SET PROBLEM: Convert the rows from the line containing "Click the calculator" through the line containing "tap(147, 117)" into a JSON list of strings, one string per line, skipping any blank lines.

DATA FOR THE TASK:
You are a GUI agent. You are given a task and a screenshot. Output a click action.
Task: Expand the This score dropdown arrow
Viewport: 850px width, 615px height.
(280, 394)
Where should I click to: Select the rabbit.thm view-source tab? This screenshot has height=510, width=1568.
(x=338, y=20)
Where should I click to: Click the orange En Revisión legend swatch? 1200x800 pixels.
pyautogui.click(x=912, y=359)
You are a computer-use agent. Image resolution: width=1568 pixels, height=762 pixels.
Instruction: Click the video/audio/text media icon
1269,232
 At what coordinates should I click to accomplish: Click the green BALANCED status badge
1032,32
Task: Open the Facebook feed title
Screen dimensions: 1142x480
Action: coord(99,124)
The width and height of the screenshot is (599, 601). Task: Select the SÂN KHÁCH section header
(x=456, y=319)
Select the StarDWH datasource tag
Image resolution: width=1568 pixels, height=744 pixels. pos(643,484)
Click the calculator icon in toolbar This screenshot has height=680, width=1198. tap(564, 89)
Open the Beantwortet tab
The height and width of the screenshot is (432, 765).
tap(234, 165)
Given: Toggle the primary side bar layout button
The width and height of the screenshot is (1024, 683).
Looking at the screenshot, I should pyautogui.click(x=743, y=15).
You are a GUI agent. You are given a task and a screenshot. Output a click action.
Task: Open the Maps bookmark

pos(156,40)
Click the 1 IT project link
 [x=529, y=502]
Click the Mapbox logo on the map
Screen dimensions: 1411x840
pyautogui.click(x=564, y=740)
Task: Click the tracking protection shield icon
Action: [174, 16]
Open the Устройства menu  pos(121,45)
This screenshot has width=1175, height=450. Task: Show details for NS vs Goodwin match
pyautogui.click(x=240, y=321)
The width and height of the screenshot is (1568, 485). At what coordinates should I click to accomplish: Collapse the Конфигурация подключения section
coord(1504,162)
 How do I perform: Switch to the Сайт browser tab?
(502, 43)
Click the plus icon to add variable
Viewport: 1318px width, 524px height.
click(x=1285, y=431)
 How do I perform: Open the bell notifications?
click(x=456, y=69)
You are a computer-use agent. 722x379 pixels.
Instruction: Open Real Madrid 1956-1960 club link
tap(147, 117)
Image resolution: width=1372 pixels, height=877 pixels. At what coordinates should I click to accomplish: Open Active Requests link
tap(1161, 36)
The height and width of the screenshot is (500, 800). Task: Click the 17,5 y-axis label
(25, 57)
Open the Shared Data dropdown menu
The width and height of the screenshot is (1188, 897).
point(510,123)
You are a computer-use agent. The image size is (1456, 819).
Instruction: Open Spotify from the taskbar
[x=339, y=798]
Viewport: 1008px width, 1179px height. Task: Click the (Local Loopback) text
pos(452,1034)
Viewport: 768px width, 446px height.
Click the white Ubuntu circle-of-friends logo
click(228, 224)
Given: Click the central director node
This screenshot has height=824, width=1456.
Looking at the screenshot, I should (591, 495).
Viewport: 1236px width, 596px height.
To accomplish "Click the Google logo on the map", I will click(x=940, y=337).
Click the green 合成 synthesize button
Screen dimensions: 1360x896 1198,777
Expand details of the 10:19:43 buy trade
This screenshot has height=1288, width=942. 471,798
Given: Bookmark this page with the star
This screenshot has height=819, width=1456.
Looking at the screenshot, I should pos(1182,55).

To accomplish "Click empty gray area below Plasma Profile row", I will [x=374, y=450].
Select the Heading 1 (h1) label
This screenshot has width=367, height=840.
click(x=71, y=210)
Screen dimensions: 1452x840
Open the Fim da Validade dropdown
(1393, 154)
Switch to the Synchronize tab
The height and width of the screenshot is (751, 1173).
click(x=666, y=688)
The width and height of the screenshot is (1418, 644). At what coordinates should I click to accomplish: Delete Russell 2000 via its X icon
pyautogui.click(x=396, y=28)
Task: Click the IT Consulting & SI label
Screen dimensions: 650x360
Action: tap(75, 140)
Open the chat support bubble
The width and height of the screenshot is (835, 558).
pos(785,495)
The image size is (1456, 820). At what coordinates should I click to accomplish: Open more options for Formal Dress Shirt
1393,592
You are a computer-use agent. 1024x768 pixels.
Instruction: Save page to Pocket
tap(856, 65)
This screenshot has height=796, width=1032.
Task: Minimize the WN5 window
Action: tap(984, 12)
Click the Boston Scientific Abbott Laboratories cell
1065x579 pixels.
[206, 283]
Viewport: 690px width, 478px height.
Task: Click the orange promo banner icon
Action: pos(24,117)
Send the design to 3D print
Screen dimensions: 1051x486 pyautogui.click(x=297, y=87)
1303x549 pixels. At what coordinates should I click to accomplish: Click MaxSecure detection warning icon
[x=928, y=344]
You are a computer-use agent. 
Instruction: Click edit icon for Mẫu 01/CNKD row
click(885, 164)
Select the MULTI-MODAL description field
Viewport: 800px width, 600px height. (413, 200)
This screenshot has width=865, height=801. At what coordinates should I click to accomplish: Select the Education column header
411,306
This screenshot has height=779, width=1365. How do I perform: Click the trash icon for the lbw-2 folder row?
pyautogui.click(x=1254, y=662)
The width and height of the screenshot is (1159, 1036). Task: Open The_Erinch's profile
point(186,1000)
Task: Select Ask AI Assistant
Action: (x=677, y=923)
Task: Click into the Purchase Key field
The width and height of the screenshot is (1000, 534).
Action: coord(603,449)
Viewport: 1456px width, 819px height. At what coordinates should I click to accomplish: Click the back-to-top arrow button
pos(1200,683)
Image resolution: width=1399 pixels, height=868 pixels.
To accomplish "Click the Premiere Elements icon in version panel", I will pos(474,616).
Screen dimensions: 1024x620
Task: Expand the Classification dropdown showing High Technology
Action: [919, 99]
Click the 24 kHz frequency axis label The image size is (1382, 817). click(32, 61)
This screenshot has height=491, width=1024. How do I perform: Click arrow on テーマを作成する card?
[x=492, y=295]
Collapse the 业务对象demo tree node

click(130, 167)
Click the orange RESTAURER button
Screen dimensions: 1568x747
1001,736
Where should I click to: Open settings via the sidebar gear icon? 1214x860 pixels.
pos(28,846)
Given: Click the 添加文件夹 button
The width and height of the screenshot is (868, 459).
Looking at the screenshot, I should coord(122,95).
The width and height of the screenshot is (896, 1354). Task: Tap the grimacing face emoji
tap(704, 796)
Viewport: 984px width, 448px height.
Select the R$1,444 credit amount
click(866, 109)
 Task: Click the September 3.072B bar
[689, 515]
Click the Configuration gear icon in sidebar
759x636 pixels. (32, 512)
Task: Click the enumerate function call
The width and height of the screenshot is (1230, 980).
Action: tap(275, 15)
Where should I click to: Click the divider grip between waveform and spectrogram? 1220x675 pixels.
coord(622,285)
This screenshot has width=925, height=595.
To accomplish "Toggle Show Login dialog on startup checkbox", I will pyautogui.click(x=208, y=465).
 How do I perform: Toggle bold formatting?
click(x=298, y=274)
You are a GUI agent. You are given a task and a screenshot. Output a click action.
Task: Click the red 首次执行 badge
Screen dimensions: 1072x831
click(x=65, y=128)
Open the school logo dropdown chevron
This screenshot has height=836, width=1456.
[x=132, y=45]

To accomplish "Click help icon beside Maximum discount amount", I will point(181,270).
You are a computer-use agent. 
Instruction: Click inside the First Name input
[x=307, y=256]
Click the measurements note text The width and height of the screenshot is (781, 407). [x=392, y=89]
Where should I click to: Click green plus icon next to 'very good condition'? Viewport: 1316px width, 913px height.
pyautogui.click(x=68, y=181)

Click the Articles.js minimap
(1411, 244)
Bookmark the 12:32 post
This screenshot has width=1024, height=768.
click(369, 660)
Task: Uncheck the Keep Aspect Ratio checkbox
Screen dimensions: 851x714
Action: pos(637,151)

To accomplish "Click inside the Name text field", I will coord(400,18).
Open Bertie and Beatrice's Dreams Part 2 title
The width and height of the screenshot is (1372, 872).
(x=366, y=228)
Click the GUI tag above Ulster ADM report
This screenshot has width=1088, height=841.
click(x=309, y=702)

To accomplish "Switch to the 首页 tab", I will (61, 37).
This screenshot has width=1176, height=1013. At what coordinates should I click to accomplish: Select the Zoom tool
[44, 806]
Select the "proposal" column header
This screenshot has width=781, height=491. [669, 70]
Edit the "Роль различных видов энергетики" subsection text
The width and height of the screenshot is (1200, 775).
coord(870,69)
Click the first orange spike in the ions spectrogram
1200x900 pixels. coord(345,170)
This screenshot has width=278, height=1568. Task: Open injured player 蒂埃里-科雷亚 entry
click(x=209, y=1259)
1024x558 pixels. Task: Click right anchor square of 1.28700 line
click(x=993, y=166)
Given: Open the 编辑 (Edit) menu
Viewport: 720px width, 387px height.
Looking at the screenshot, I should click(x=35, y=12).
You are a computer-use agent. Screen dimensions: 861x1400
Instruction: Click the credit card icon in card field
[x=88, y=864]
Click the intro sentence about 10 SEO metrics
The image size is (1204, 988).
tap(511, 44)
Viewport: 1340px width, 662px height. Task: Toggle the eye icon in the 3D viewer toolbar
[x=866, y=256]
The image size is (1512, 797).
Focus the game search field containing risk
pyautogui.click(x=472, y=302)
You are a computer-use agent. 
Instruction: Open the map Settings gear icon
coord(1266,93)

SOLUTION:
[
  "Click the calculator icon in toolbar This screenshot has height=680, width=1198. tap(564, 89)",
  "Open the Beantwortet tab",
  "The height and width of the screenshot is (432, 765).",
  "tap(234, 165)",
  "Given: Toggle the primary side bar layout button",
  "The width and height of the screenshot is (1024, 683).",
  "Looking at the screenshot, I should pyautogui.click(x=743, y=15).",
  "You are a GUI agent. You are given a task and a screenshot. Output a click action.",
  "Task: Open the Maps bookmark",
  "pos(156,40)",
  "Click the 1 IT project link",
  " [x=529, y=502]",
  "Click the Mapbox logo on the map",
  "Screen dimensions: 1411x840",
  "pyautogui.click(x=564, y=740)",
  "Task: Click the tracking protection shield icon",
  "Action: [174, 16]",
  "Open the Устройства menu  pos(121,45)",
  "This screenshot has width=1175, height=450. Task: Show details for NS vs Goodwin match",
  "pyautogui.click(x=240, y=321)",
  "The width and height of the screenshot is (1568, 485). At what coordinates should I click to accomplish: Collapse the Конфигурация подключения section",
  "coord(1504,162)",
  " How do I perform: Switch to the Сайт browser tab?",
  "(502, 43)",
  "Click the plus icon to add variable",
  "Viewport: 1318px width, 524px height.",
  "click(x=1285, y=431)",
  " How do I perform: Open the bell notifications?",
  "click(x=456, y=69)",
  "You are a computer-use agent. 722x379 pixels.",
  "Instruction: Open Real Madrid 1956-1960 club link",
  "tap(147, 117)"
]